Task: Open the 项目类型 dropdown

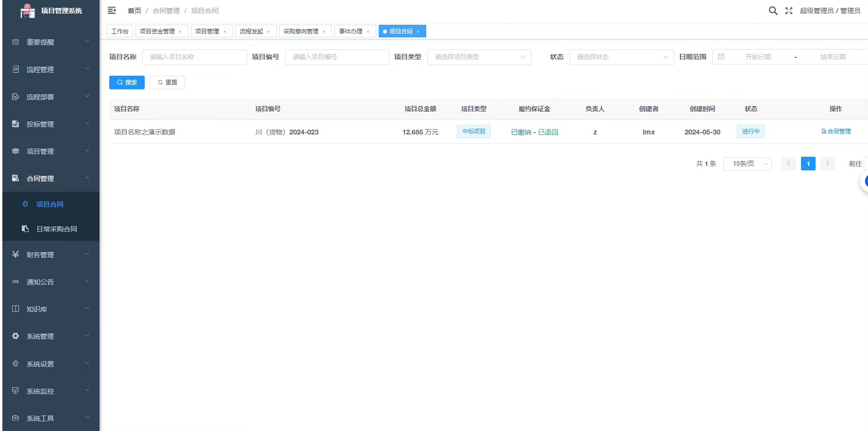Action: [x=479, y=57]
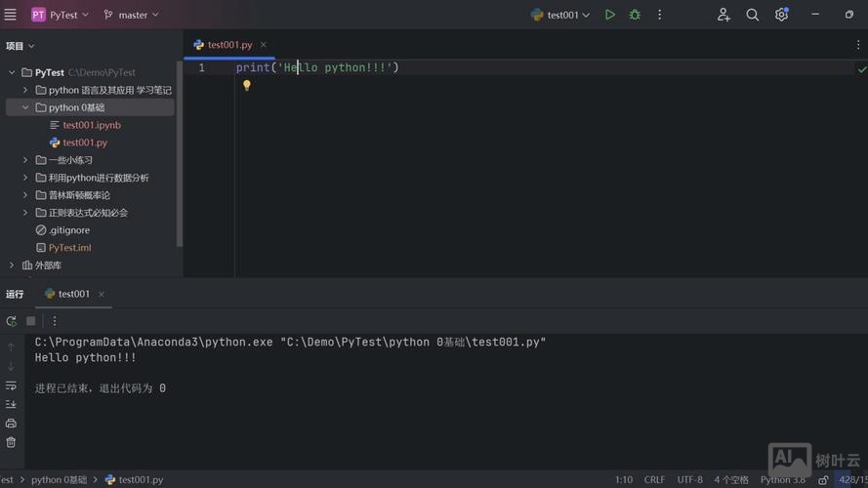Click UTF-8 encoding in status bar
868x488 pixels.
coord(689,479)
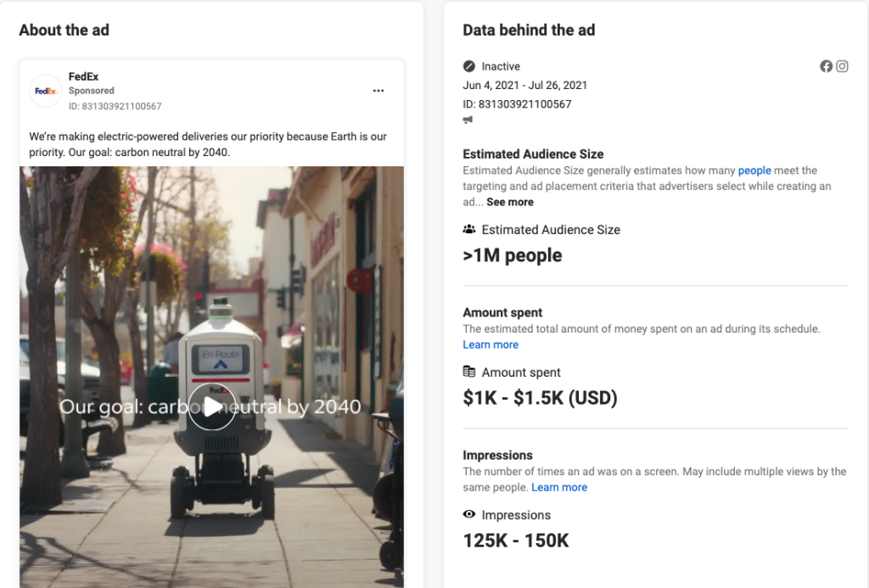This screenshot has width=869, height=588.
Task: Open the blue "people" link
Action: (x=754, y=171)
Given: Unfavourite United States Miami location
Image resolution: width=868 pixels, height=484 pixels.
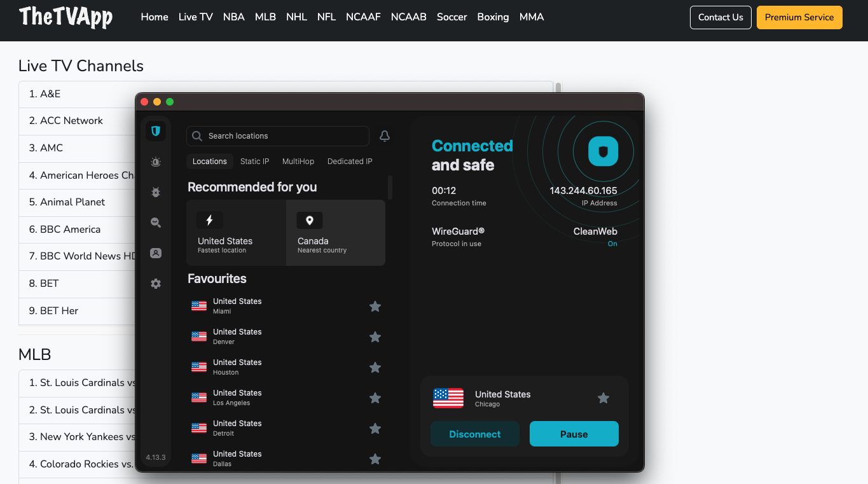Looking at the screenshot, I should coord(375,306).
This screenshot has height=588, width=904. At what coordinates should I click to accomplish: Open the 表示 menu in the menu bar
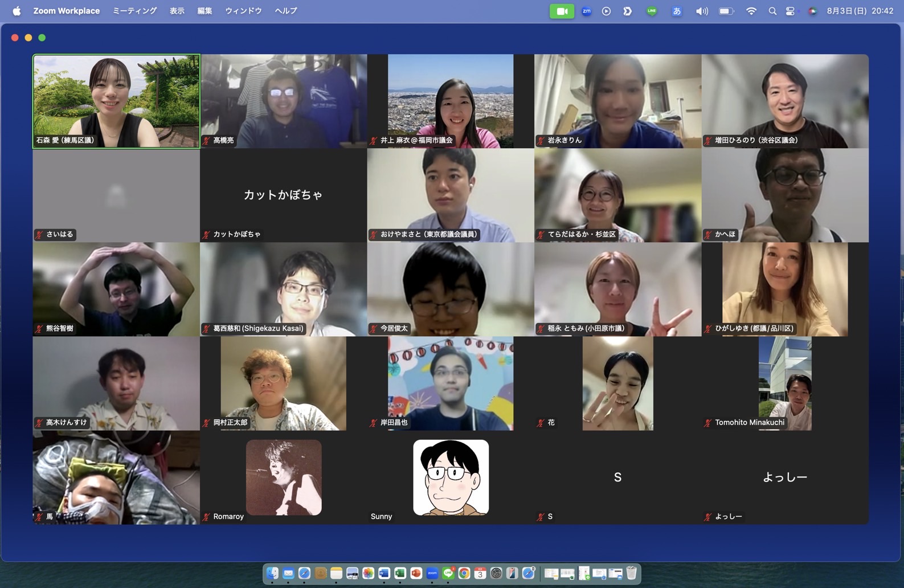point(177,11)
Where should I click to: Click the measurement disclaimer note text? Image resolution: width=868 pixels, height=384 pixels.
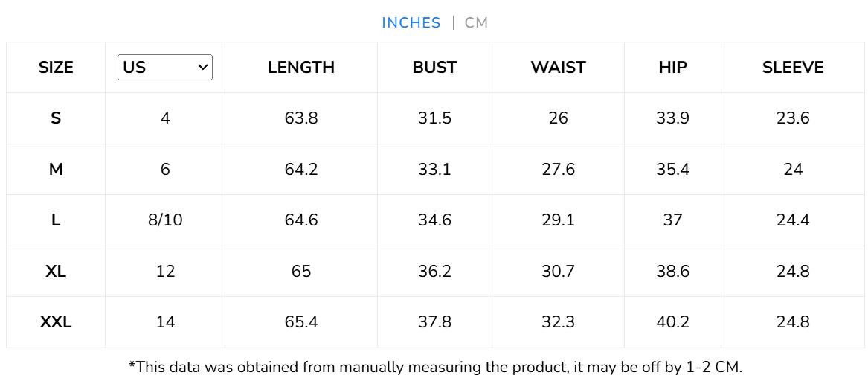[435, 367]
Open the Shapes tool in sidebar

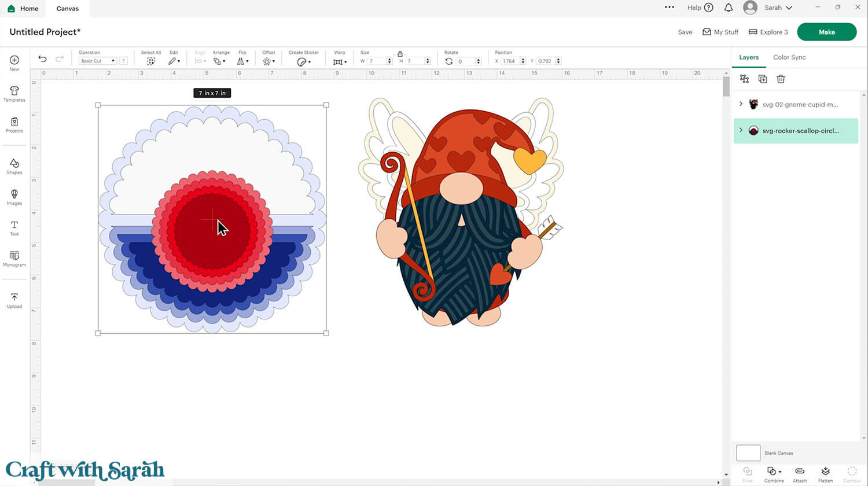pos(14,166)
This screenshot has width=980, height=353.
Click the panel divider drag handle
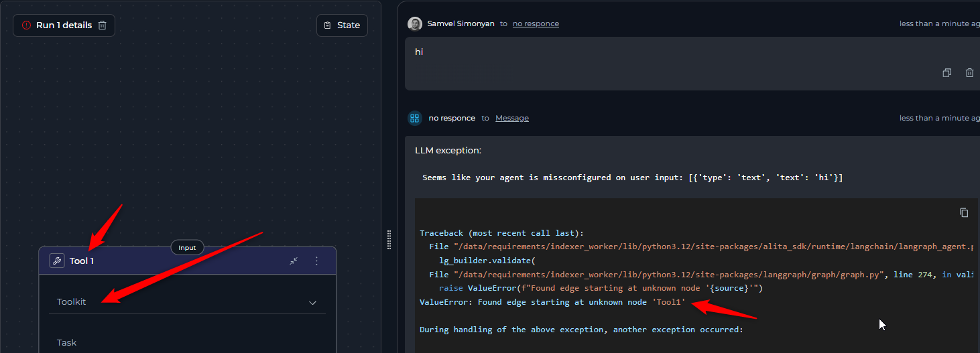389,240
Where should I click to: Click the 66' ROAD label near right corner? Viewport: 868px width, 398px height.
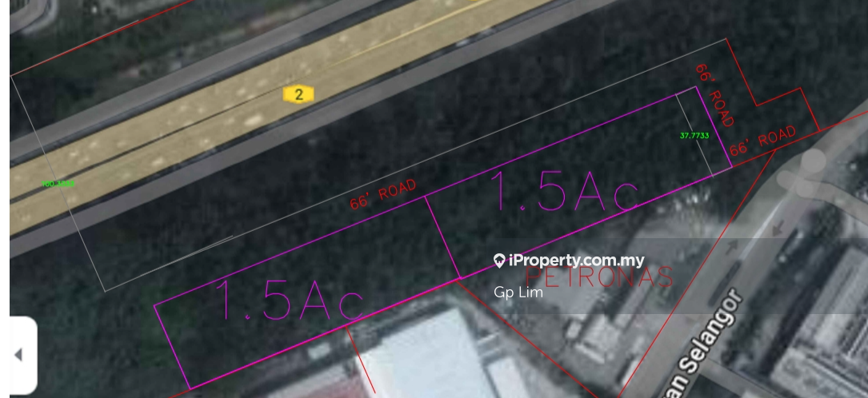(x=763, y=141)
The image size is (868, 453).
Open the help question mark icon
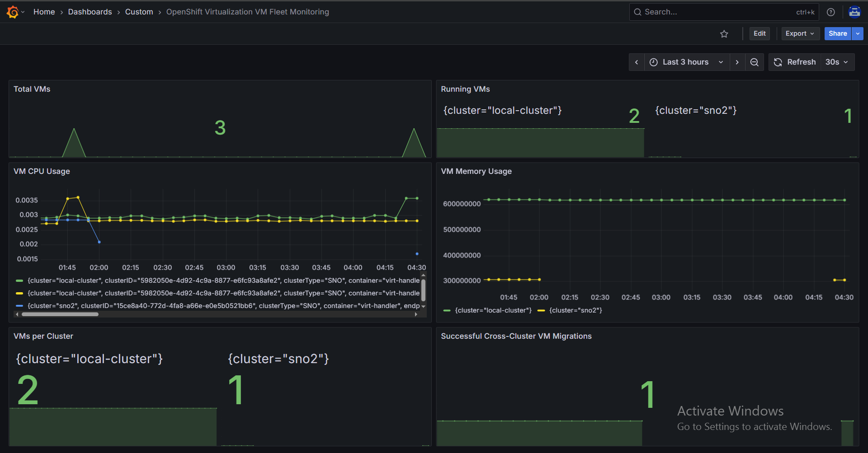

·····

* PROBLEM REQUIREMENTS *
Could you output every record above exactly as it appears, without the pictures?

* ANSWER BOX *
Task: Open the 项目类型 dropdown

Action: [x=479, y=57]
Click UTF-8 encoding in status bar
868x488 pixels.
coord(689,479)
This screenshot has width=869, height=588.
Task: Open the blue "people" link
Action: (x=754, y=171)
Given: Unfavourite United States Miami location
Image resolution: width=868 pixels, height=484 pixels.
Looking at the screenshot, I should coord(375,306).
This screenshot has height=588, width=904. At what coordinates should I click to accomplish: Open the 表示 menu in the menu bar
point(177,11)
Where should I click to: Click the measurement disclaimer note text? Image resolution: width=868 pixels, height=384 pixels.
[435, 367]
Open the Shapes tool in sidebar

pos(14,166)
This screenshot has width=980, height=353.
Click the panel divider drag handle
389,240
Where should I click to: Click the 66' ROAD label near right corner? Viewport: 868px width, 398px height.
(x=763, y=141)
The image size is (868, 453).
Open the help question mark icon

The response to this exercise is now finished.